"Buried." Unless you're one of the few who saw this gem from 2010, it's probable that if you do remember this it's only from its ad campaign. Basically, the hook of this story is that Ryan Reynolds has woken up in a box with no memory of how he got there. Granted, if you're buried underneath the ground in a box, a little memory loss is the least of your worries. Still, maybe he'd have an easier time getting out if he could remember who put him there.
"Universal Soldier." Yeah, this is one of Jean-Claude Van Damme's most famous movies, but the whole "memory loss" component is easy to forget, what with all the explosions. Here's a refresher: Van Damme is a recruit of a top-secret "Universal Soldier" project, which takes dead soldiers, reanimates them, and uses them on particularly dangerous combat missions. Here's the problem: the reanimated soldiers retain vague bits of their past selves. This basically means that Van Damme is still a good guy, albeit a confused one, and Dolph Lundgren is still a crazy son of a bitch.

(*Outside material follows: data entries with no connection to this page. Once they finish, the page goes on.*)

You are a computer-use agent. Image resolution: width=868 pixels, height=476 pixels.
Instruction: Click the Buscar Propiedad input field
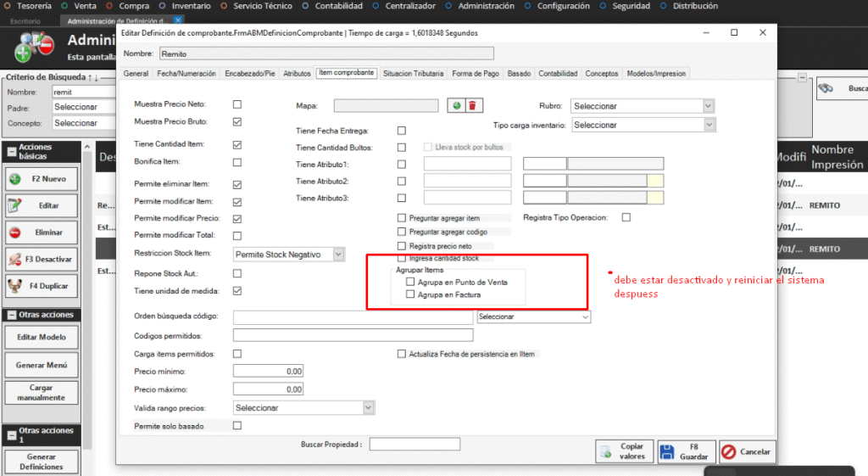[x=415, y=444]
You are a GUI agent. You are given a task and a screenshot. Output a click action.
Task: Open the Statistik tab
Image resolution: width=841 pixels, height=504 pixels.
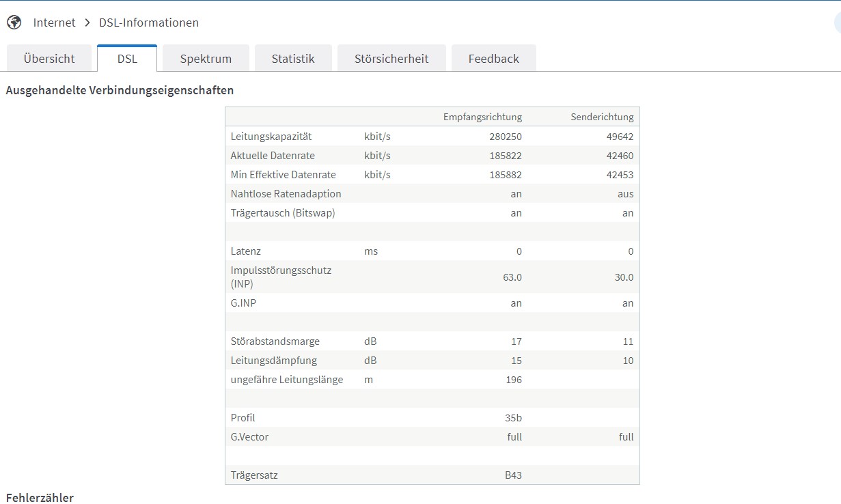(293, 59)
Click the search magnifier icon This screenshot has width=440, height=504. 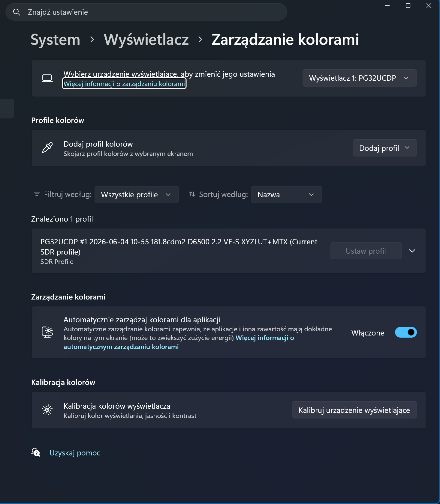[x=17, y=12]
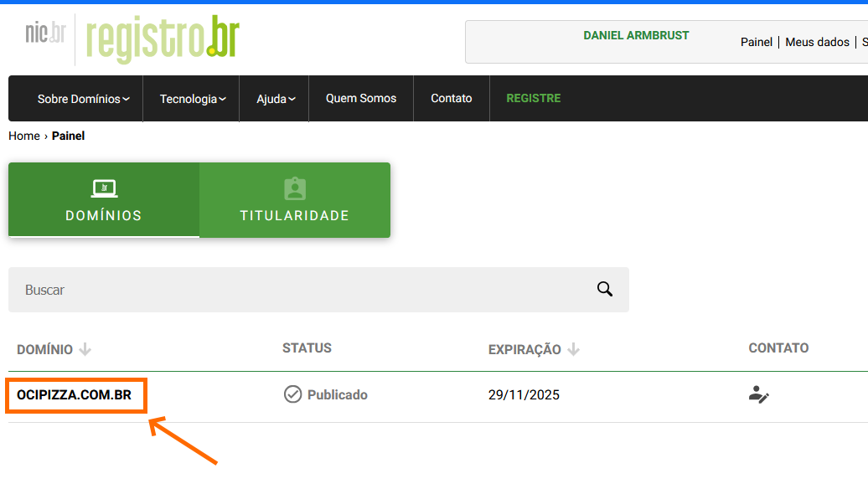Click the Publicado status checkmark icon
Image resolution: width=868 pixels, height=489 pixels.
292,394
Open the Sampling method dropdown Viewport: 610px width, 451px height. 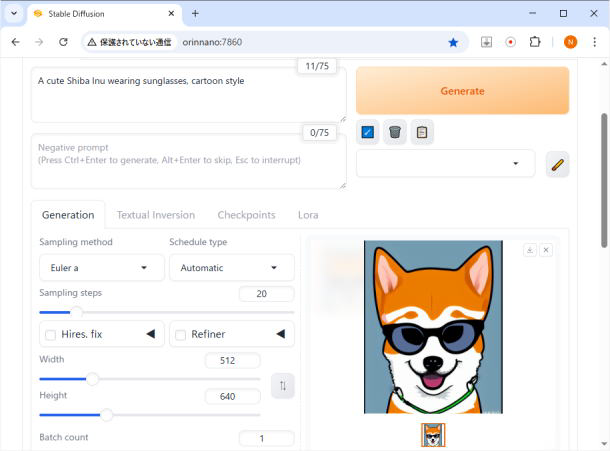101,268
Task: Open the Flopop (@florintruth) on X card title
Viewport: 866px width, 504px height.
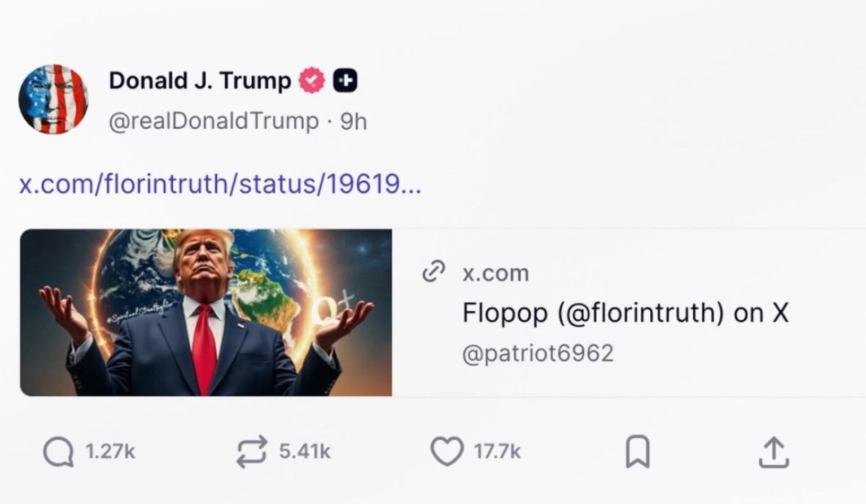Action: (626, 312)
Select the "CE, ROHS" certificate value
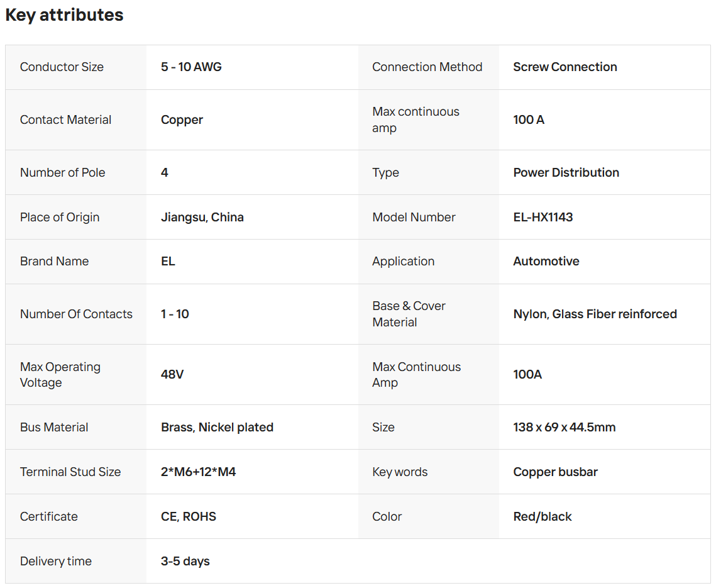 [x=188, y=516]
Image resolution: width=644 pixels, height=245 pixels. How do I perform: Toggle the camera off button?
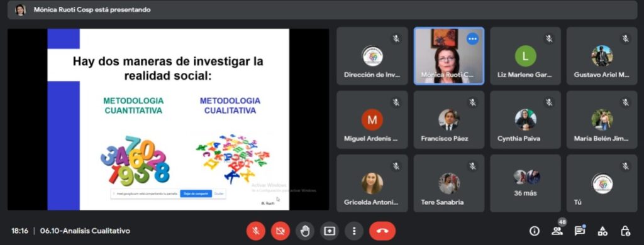pos(280,231)
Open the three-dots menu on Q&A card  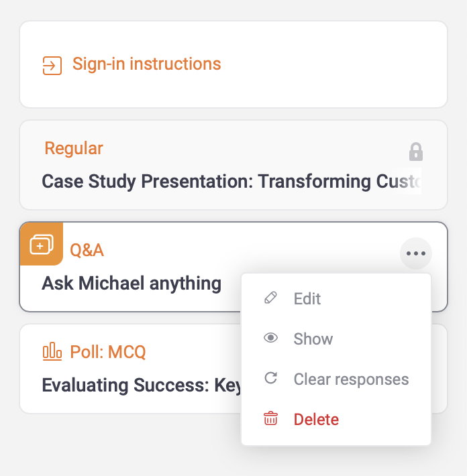(415, 253)
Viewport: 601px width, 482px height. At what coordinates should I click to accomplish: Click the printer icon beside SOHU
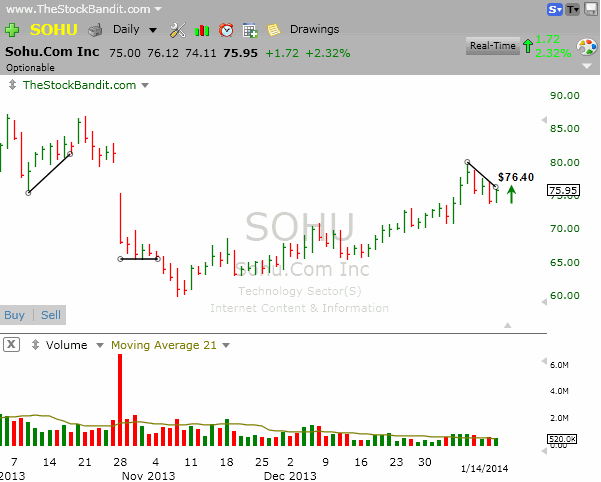[95, 30]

"Dark City." There are lots of ways to get amnesia. A bump on the head, a psychological trauma etc. But how about you and everyone around you being manipulated by an evil alien species? That's what's happening in "Dark City," a movie that plenty have forgotten (despite the efforts of the movie's most well-known fan, Roger Ebert). Those aliens are keeping people's memory a haze so they can do all kinds of insidious things. Think about that next time you blank on a state capital.
"Spellbound." A true psychological thriller, Alfred Hitchcock's "Spellbound" deals with memory loss, guilt complexes, dream interpretation and many other psychological concepts. Gregory Peck stars as a man who has to regain his memory in order to clear himself of the charge of murder. The way it deals with memory loss may not be 100 percent medically or psychologically accurate, but it's 100 percent entertaining, like most Hitchcock movies.
"36 Hours." You'd probably have to be a fairly serious cinephile to remember this one, but it's got one hell of a premise. James Garner plays a top military official during WWII who is captured by Nazis. But the Nazis don't just throw him into a POW camp. They put him in a meticulously reconstructed replica of an American army hospital. Then they fool him into thinking it's six years later, and the war is long over. They do this so they can trick him into revealing important details about the D-Day invasion. This might not be a movie that everybody remembers, but it's definitely worth seeing for it's ultra-cool premise alone.
"Charlie Chan at the Opera." A true forgotten classic, this entry in the popular "Charlie Chan" series of the '30s and '40s features horror icon Boris Karloff as an amnesiac murderer who returns to the scene of his first murder, an opera house. All of the "Charlie Chan" movies are worth seeing, but this one is especially interesting, with Keye Luke as "number one son" and the aforementioned Karloff.
It may not be easy to get over memory loss, but these movies should stick with you once you reintroduce them to the old memory banks. Enjoy, and maybe try doing a crossword puzzle every day or something. Or maybe eat some carrots? It's so hard to remember.